When working with APIs to retrieve vast amounts of data—potentially thousands of items—there are several crucial aspects to consider, ensuring the process is efficient, flexible, and performant. Here’s a breakdown of the key factors to manage, along with a solution for PHP users.
Key considerations when retrieving large data via API
Let me share some key considerations for efficiently retrieving large datasets via API:
- Handling pagination: APIs typically deliver data in pages. To retrieve all the data, you need to manage pagination, performing multiple API calls while keeping track of the cursor or page number. Calculating the number of required API calls and managing this process is essential to ensure you get the complete dataset.
- Memory management: when fetching large datasets, loading everything into memory at once can overwhelm your system. It's crucial to avoid loading all results into memory at the same time. Instead, process data in chunks, ensuring your application remains responsive and doesn’t run into memory issues.
- Rate limiting & throttling: many APIs impose rate limits, such as restricting you to X requests per second or Y requests per minute. To stay within these limits, you must implement a flexible throttling mechanism that adapts to the API's specific restrictions.
- Parallel API requests: given the need to perform numerous API calls due to pagination, you want to retrieve data as quickly as possible. One strategy is to make multiple API calls in parallel, all while respecting the rate limits. This ensures that your requests are both fast and compliant with API constraints.
- Efficient data collection: despite making numerous paginated API requests, you need to combine the results into a single collection, handling them efficiently to avoid memory overload. This ensures smooth processing of data while keeping resource usage low.
- Optimized JSON parsing: many APIs return data in JSON format. When dealing with large responses, it's important to access and query specific sections of the JSON in a performant manner, ensuring that unnecessary data isn't loaded or processed.
- Efficient exception handling: APIs typically raise exceptions through HTTP status codes, indicating issues like timeouts, unauthorized access, or server errors. It’s important to handle these using the exception mechanism provided by your programming language.
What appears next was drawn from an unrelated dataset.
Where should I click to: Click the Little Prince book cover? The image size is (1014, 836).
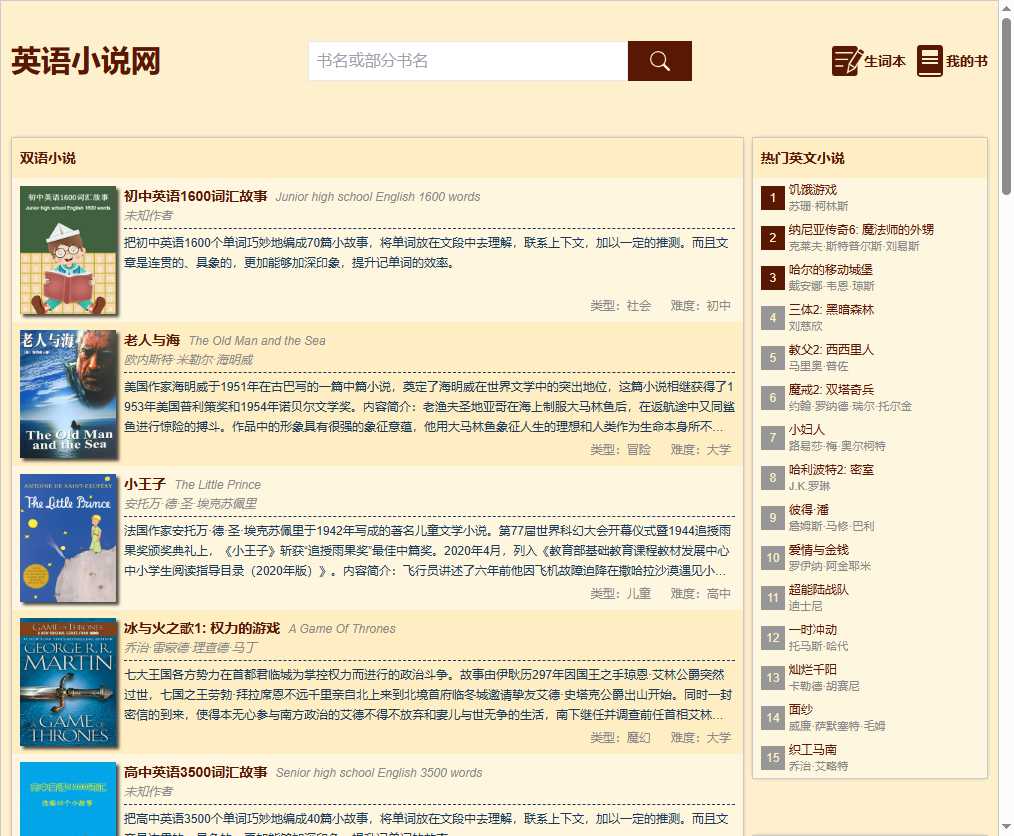click(x=68, y=538)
Beyond basic error handling, you should also map and raise exceptions in a way that aligns with your application's logic, making the error handling process clear and manageable. Implementing retries, logging, and mapping errors to meaningful exceptions ensures a smooth and reliable data retrieval process.
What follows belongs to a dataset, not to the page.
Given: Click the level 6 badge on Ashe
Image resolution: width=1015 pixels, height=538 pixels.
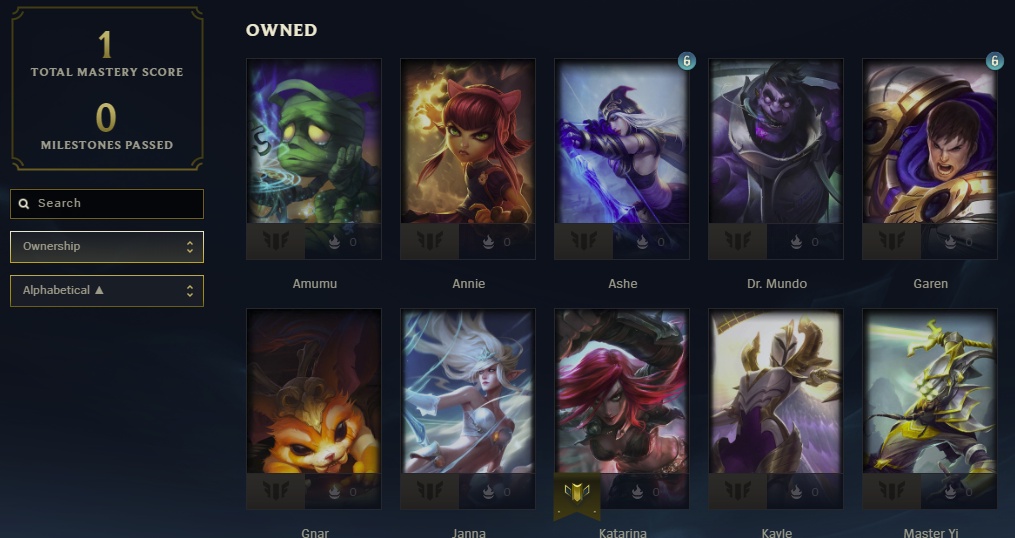Looking at the screenshot, I should pyautogui.click(x=686, y=62).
The "Lazy JSON Pages" PHP Solution
If you're working with PHP, you're in luck. The Lazy JSON Pages open source package offers a convenient, framework-agnostic API scraper that can load items from paginated JSON APIs into a Laravel lazy collection via asynchronous HTTP requests. This package simplifies pagination, throttling, parallel requests, and memory management, ensuring efficiency and performance.
You can find more information about the package, and more options to customize it in the readme of the official GitHub repository: Lazy JSON Pages.
I want to say thank you to Andrea Marco Sartori the author of the package.
Example: Retrieving Thousands of Stories from Storyblok
Here’s a concise example of retrieving thousands of stories from Storyblok using the Lazy JSON Pages package in PHP.
First, you can create a new directory, jump into the directory and start installing the package:
mkdir lazy-http
cd lazy-http
composer require cerbero/lazy-json-pages
Once the package is installed, you can start creating your script:
<?php
require "./vendor/autoload.php";
use Illuminate\Support\LazyCollection;
$token = "your-storyblok-access-token";
$version = "draft"; // draft or published
$source = "https://api.storyblok.com/v2/cdn/stories?token=" . $token . "&version=" . $version;
$lazyCollection = LazyCollection::fromJsonPages($source)
->totalItems('total')
->async(requests: 3)
->throttle(requests: 10, perSeconds: 1)
->collect('stories.*');
foreach ($lazyCollection as $item) {
echo $item["name"] . PHP_EOL;
}
Then you can replace your access token, and execute the script via the php
command.
How it works
- Efficient pagination: the API results are paginated, and the lazy collection handles fetching all pages without needing to store everything in memory.
-
Async API calls: the
->async(requests: 3)
line triggers three API requests in parallel, improving performance. -
Throttling: the
->throttle(requests: 10, perSeconds: 1)
line ensures that no more than 10 requests are made per second, adhering to rate limits. - Memory efficiency: The use of lazy collections allows data to be processed item-by-item, reducing memory overhead, even with large datasets.
This approach offers a reliable, performant, and memory-efficient solution for retrieving large volumes of data from APIs in PHP.
References
- The Lazy JSON Pages package: https://github.com/cerbero90/lazy-json-pages
- The author of the open source package: https://github.com/cerbero90
Top comments (3)
Thank you for sharing, Roberto 🫶
Glad that you liked the package and that it can help!
Thank you for sharing this Roberto, I didn't know the lazy json pages package and i will definitely try it now!
I already tried it, it manages pagination and api throttling out of the box. It is really amazing!